On the global sea level change during the Late Quaternary

The study is aimed at identifying the most general patterns of changes in the average global sea level in the Late Quaternary (the last 800 thousand years). The factual material used included recently published most detailed and reliable stacked series of the Global Sea Level (GSL) and Global Mean Surface Temperature (GMST) for the given time interval. On the scale of a 100-ka cycle, a simple linear relationship is observed between the two parameters (lower temperature – lower sea level), but upon closer examination, unusual features are revealed: 1) sea level maxima and minima are delayed relative to temperature maxima and minima by 4.7 ± 1.1 and 7.8 ± 2.1 thousand years, respectively; 2) ocean low stands are observed at approximately the same GMST anomalies (–4.7 ± 0.2 °C relative to the pre-industrial), while there is no correlation with the sea level value itself.

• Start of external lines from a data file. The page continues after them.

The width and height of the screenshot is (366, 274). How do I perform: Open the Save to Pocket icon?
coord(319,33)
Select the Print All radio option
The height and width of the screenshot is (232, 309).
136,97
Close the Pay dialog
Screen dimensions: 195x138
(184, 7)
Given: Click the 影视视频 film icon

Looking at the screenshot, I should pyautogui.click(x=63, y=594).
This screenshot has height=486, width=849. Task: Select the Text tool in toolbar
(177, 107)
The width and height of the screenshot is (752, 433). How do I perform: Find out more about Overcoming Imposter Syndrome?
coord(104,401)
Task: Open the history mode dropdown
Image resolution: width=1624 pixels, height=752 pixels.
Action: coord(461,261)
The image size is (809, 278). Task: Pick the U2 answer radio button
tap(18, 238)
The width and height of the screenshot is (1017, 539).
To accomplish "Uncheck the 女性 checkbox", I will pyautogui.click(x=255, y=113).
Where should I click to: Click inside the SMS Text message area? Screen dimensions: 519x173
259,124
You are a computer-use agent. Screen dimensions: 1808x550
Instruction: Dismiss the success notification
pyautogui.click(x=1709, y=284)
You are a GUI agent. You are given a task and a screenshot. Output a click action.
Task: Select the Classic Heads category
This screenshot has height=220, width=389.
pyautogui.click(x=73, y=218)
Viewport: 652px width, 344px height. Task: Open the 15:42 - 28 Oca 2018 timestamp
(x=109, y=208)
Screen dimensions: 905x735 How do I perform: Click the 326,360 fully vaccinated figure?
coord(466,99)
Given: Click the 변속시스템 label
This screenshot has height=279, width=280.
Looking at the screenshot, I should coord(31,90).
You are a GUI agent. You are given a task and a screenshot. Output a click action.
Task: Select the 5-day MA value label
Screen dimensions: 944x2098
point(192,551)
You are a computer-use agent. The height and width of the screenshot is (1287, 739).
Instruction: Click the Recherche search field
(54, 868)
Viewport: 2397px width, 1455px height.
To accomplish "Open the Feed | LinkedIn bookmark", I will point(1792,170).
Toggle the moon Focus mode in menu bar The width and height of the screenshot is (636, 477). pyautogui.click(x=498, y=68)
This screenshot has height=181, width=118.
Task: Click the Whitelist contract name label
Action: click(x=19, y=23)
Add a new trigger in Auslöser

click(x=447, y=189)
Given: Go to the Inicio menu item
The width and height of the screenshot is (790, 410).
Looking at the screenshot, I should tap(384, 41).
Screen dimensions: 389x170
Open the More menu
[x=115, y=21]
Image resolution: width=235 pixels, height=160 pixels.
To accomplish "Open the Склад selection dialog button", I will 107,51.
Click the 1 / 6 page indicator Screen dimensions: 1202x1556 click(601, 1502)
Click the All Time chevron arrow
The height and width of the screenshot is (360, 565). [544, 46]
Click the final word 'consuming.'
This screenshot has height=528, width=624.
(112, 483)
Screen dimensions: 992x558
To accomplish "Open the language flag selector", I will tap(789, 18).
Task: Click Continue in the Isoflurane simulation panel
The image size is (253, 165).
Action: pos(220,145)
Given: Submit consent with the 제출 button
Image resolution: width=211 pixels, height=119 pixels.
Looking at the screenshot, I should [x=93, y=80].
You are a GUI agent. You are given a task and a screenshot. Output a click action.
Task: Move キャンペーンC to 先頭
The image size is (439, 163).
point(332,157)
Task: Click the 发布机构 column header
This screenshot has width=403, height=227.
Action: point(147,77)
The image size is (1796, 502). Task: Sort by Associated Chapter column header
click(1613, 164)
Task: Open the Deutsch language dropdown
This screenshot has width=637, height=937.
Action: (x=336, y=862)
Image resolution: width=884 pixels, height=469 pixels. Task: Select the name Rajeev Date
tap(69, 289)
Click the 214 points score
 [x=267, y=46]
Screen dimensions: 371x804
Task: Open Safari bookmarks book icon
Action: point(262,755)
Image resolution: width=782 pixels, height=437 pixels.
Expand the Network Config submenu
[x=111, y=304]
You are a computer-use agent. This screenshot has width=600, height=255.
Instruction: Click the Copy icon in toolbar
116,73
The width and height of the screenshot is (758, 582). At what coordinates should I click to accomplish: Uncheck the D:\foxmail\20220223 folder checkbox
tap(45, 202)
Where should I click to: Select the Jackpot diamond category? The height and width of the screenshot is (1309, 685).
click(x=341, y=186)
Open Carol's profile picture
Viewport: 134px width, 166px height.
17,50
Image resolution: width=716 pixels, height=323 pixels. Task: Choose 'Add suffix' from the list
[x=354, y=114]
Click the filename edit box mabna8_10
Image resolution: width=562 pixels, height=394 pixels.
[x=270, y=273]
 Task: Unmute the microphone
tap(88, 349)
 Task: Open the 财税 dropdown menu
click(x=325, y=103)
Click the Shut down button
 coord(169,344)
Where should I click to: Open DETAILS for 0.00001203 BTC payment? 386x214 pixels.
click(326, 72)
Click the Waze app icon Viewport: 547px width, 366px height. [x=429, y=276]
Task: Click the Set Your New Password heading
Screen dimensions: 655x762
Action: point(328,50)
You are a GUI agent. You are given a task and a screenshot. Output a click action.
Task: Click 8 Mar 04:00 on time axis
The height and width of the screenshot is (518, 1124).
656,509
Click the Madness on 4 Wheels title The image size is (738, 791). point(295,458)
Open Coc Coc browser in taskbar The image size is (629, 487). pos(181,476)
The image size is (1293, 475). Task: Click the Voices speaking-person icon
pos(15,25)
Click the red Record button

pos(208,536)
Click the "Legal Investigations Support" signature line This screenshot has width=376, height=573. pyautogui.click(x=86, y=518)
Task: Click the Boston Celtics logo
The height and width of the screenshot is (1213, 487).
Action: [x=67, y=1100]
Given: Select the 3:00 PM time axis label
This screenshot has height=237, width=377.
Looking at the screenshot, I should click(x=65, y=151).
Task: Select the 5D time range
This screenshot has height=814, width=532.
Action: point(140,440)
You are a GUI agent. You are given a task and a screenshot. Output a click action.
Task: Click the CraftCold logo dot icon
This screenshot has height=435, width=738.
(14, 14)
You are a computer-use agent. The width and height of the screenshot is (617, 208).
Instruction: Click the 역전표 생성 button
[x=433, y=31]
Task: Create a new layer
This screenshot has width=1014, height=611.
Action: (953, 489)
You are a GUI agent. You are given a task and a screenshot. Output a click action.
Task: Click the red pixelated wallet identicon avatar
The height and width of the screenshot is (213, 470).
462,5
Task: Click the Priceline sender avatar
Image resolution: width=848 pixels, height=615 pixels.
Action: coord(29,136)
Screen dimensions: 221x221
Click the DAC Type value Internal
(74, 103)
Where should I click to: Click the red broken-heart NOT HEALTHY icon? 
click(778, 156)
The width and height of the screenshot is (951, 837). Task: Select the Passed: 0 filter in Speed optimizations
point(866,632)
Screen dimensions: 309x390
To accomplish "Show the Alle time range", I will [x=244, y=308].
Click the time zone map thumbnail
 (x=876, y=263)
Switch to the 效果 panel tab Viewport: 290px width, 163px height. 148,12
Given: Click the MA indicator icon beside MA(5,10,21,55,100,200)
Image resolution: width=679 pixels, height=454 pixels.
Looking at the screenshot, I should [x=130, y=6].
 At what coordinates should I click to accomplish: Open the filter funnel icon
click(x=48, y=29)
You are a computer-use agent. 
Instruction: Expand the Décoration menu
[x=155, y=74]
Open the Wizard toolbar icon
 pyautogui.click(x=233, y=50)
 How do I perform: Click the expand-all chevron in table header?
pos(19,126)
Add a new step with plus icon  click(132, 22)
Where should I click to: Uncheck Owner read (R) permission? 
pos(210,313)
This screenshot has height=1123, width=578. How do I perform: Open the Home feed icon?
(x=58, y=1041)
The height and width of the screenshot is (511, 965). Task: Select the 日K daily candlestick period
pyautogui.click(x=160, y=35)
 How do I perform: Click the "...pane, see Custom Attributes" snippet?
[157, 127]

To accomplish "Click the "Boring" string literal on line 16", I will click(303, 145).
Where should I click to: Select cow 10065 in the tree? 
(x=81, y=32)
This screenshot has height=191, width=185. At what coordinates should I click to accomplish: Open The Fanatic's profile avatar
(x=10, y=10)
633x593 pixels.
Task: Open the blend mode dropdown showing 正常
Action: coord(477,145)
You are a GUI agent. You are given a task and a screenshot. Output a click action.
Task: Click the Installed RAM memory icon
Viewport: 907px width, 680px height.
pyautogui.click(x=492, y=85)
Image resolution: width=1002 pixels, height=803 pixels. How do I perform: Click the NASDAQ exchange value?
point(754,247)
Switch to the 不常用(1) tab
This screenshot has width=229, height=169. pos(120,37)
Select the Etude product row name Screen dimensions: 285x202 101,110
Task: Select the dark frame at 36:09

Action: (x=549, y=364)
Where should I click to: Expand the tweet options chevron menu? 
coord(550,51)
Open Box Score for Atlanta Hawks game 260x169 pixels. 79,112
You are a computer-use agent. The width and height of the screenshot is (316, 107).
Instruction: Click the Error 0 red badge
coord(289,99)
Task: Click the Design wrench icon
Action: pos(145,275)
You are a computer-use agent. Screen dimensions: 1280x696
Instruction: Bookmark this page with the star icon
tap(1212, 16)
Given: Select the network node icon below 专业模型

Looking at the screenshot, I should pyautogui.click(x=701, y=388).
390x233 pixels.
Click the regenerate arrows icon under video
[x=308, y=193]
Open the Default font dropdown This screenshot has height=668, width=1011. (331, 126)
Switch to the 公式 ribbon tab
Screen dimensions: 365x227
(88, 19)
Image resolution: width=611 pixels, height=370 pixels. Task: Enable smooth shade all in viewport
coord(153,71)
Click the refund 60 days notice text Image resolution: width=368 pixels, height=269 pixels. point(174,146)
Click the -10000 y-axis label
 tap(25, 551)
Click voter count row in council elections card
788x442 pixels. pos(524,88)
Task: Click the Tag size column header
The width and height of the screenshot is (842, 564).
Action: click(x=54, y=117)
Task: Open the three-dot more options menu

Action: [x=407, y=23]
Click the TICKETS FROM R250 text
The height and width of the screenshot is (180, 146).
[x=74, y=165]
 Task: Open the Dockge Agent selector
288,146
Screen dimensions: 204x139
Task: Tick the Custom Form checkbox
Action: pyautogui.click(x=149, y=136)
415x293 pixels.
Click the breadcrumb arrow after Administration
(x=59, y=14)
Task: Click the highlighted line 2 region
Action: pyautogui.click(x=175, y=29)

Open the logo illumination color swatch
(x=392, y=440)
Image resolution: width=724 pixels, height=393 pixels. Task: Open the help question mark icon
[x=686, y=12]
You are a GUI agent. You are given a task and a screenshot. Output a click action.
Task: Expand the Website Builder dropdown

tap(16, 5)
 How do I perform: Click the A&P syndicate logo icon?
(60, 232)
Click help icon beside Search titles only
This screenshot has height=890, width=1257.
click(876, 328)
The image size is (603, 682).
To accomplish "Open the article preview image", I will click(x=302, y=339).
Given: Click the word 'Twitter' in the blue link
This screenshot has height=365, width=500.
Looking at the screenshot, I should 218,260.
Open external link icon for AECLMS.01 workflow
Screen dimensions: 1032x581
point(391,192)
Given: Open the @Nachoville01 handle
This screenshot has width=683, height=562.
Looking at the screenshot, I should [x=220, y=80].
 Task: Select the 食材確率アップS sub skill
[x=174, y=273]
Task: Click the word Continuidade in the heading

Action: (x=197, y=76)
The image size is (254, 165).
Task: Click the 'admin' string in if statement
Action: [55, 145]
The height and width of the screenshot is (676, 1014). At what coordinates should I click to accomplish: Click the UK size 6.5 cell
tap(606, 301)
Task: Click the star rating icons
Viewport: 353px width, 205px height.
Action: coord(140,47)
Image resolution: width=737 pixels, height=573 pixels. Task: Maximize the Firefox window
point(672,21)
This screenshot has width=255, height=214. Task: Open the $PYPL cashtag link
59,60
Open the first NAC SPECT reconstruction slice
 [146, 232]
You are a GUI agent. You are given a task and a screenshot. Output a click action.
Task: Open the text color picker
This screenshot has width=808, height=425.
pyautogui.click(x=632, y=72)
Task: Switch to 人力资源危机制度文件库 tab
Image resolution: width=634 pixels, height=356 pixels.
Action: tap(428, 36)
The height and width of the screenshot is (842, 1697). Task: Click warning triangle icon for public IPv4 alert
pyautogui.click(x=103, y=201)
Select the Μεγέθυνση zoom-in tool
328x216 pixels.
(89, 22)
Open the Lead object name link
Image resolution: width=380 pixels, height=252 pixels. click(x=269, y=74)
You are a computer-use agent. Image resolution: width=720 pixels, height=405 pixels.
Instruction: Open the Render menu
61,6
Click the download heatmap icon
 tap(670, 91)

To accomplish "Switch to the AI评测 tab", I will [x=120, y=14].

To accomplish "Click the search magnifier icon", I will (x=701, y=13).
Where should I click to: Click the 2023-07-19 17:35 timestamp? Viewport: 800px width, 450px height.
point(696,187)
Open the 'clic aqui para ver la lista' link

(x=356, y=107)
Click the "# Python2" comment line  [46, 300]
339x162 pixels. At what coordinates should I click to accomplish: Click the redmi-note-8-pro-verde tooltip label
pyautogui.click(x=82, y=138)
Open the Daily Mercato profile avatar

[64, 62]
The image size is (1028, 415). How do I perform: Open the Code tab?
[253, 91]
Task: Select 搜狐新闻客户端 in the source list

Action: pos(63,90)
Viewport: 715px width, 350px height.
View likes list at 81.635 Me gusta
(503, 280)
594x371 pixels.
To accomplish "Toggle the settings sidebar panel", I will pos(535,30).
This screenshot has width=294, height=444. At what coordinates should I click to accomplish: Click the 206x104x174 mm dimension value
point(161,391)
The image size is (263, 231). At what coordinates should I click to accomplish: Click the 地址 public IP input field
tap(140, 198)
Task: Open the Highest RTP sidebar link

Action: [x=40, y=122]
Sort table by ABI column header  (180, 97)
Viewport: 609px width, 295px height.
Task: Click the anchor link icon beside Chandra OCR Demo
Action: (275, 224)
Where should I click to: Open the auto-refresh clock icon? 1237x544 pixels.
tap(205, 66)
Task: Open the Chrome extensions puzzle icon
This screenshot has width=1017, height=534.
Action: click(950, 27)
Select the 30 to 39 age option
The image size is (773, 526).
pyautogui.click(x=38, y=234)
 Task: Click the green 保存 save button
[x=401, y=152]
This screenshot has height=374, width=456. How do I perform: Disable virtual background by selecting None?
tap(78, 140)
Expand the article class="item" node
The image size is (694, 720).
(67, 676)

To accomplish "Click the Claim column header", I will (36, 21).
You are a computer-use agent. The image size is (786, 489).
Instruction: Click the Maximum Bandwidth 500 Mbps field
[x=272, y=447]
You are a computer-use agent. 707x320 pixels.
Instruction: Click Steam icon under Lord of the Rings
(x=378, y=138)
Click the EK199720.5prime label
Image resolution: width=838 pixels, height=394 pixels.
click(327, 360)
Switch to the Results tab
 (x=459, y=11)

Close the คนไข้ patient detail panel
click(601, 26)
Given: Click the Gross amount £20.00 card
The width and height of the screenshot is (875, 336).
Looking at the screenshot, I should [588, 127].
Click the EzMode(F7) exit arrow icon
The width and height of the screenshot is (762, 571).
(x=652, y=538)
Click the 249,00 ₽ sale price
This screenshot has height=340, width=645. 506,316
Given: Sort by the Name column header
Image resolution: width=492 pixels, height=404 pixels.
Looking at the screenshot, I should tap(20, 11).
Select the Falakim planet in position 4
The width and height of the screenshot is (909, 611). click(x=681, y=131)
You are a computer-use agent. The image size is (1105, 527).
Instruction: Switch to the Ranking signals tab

The situation with the ocean high stands is similar. According to our hypothesis, the apparent delay in the sea level is explained by the fact that the maximum (minimum) ocean levels are not related to temperature per se, but to the accumulated sum of positive (negative) temperature anomalies over the previous warm (cold) period. In other words, the sea level series is a function of the integral-difference curve (IDC) of temperature. To illustrate this hypothesis, we have constructed a temperature IDC for the time interval between 460 and 360 thousand years ago, which satisfactorily explains the main trends in sea level change during marine isotope stages 12 and 11.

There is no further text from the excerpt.